● **Work item**
Transcribe the passage of the court opinion that runs from "At best, the" down to "S.M.F.'s three children.", keeping every word and mark unchanged.

● **Page text**
>>>>>

At best, the notices of appeal are imprecise, but we believe that they are adequate for us to consider an appeal from the denial of Mother's CR 60.02 motions. "Excepting for tardy appeals and the naming of indispensable parties, we follow a rule of substantial compliance." Johnson v. Smith, 885 S.W.2d 944, 950 (Ky. 1994)
Mother argues that the court abused its discretion in changing an involuntary termination into a voluntary termination action. She relies upon D.L.B. v. Cabinet for Health and Family Servs., 418 S.W.3d 426 (Ky. App. 2014). We believe that case is distinguishable on its facts. However, the case before us is similar to S.M.F. v. Cabinet for Health and Family Servs., 2014-CA-001105-ME, 2016 WL 1069154 (Ky. App. Mar. 18, 2016), in which the Cabinet filed petitions for involuntary termination of parental rights to S.M.F.'s three children.
At the hearing on the petitions, S.M.F., who was represented by counsel, advised that she desired to voluntarily terminate parental rights - as did Mother in the case before us. S.M.F. testified that she had had sufficient time to discuss the decision with her attorney, that she was satisfied with the advice she received, that she understood the ramifications of her voluntary consent, which was given without compulsion, and that she believed termination was in her children's best interests. After the court entered orders and judgments voluntarily terminating S.M.F.'s parental rights, S.M.F. moved to vacate the orders and judgments and to rescind her consent, alleging that she had not fully considered the consequences and had not been thinking clearly when she did so.
After a hearing, the court denied S.M.F.'s motion to vacate. The court determined that S.M.F. clearly understood what she was doing and that her regret was the only reason on which she could base her attempt to rescind the voluntary termination of her parental rights. On appeal, this Court affirmed. "[T]he family court rendered findings of fact and complied with relevant statutory mandates for voluntarily terminating S.M.F.'s parental rights. ...S.M.F.'s consent to terminate was given voluntarily and ... she was fully informed of the ramifications of giving such consent." Id. at *2.
The voluntary termination of parental rights is governed by KRS 625.040 - KRS 625.046. KRS 625.043 governs Termination Orders. Subsection (1) provides:
If the Circuit Court determines that parental rights are to be voluntarily terminated in accordance with the provisions of this chapter, it shall make an order terminating all parental rights and obligations of the parent and releasing the child from all legal obligations to the parent and vesting care and custody of the child in the person, agency, or cabinet the court believes is best qualified to receive custody.The trial court fully complied with the statutory mandates for the voluntary termination of parental rights. The court considered - and indeed reconsidered - Mother's CR 60.02 motion and concluded that she knew what she was doing when she voluntarily terminated her parental rights. Having carefully reviewed the record, we find no abuse of discretion.
Mother also argues that the court failed to recognize that the Cabinet violated its own rules for relative placement when it refused to consider the maternal grandmother. At this juncture, that argument is irrelevant. We address it only to clarify an apparent misperception of the law. "Once the conditions of terminating parental rights are met, it is the duty of the Cabinet to then act in the best interests of the children. Placement with relatives may be an option for consideration, but nothing more." R. C. R. v. Commonwealth Cabinet for Human Res., 988 S.W.2d 36, 40 (Ky. App. 1998). Thus, after termination has occurred, the Cabinet has the sole discretion as to placement of children. We find no error on this issue.
We affirm the Todd Circuit Court on all issues raised in this appeal.

<<<<<

(Stored data entries)
>>>>>

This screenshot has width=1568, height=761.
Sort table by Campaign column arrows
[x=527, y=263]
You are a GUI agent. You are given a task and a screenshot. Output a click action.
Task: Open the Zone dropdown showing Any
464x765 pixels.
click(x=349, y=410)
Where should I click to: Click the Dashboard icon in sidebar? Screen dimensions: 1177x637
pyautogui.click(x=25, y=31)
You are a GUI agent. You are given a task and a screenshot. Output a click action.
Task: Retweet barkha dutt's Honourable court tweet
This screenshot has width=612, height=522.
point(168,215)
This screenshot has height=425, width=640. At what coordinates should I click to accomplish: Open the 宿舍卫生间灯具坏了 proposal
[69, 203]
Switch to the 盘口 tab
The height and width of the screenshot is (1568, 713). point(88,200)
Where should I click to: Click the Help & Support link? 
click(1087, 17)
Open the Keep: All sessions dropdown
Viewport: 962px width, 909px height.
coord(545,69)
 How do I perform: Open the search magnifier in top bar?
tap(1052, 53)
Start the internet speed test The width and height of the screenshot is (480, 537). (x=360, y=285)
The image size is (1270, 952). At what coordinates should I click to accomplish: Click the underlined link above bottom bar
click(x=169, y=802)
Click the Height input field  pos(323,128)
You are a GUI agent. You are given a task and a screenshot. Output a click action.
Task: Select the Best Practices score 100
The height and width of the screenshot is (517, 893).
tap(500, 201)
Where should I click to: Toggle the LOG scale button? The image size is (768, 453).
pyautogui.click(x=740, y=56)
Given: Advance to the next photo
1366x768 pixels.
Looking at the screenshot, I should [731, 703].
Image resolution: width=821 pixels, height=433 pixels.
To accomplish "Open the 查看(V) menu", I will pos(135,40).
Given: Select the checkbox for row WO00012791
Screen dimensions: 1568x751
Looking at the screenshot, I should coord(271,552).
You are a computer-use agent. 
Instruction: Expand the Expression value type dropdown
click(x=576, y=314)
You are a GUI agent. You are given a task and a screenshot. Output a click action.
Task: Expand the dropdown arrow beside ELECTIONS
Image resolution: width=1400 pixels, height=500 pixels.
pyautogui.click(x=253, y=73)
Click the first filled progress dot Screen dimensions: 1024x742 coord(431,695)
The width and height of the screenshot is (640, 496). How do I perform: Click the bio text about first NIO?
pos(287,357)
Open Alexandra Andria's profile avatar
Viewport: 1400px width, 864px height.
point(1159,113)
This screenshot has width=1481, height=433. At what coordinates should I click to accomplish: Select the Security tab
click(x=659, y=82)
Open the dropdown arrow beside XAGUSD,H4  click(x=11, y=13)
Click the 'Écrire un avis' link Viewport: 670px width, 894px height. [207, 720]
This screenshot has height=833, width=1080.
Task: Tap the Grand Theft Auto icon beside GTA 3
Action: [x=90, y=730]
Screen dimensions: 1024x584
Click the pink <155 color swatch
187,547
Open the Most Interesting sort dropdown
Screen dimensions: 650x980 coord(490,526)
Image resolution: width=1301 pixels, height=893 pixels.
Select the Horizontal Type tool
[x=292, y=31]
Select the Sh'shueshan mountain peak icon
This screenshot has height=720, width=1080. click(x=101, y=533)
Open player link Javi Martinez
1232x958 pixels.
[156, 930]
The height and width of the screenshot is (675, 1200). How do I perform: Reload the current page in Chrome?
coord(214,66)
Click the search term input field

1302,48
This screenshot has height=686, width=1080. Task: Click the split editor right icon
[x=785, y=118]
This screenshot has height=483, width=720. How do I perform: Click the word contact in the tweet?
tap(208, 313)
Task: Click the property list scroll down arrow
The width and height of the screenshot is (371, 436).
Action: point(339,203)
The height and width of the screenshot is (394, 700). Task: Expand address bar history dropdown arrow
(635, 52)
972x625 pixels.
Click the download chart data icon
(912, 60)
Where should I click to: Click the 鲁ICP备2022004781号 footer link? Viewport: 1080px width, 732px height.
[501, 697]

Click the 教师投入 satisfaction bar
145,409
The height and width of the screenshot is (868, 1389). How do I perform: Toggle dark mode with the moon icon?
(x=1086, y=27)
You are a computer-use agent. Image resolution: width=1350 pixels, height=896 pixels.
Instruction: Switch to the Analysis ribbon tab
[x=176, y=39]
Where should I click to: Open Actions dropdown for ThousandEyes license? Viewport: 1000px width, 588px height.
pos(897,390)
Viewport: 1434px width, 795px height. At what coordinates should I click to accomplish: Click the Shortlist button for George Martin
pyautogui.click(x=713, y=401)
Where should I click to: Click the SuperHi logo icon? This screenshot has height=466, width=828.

<<<<<

● **Expected answer**
At best, the notices of appeal are imprecise, but we believe that they are adequate for us to consider an appeal from the denial of Mother's CR 60.02 motions. "Excepting for tardy appeals and the naming of indispensable parties, we follow a rule of substantial compliance." Johnson v. Smith, 885 S.W.2d 944, 950 (Ky. 1994)
Mother argues that the court abused its discretion in changing an involuntary termination into a voluntary termination action. She relies upon D.L.B. v. Cabinet for Health and Family Servs., 418 S.W.3d 426 (Ky. App. 2014). We believe that case is distinguishable on its facts. However, the case before us is similar to S.M.F. v. Cabinet for Health and Family Servs., 2014-CA-001105-ME, 2016 WL 1069154 (Ky. App. Mar. 18, 2016), in which the Cabinet filed petitions for involuntary termination of parental rights to S.M.F.'s three children.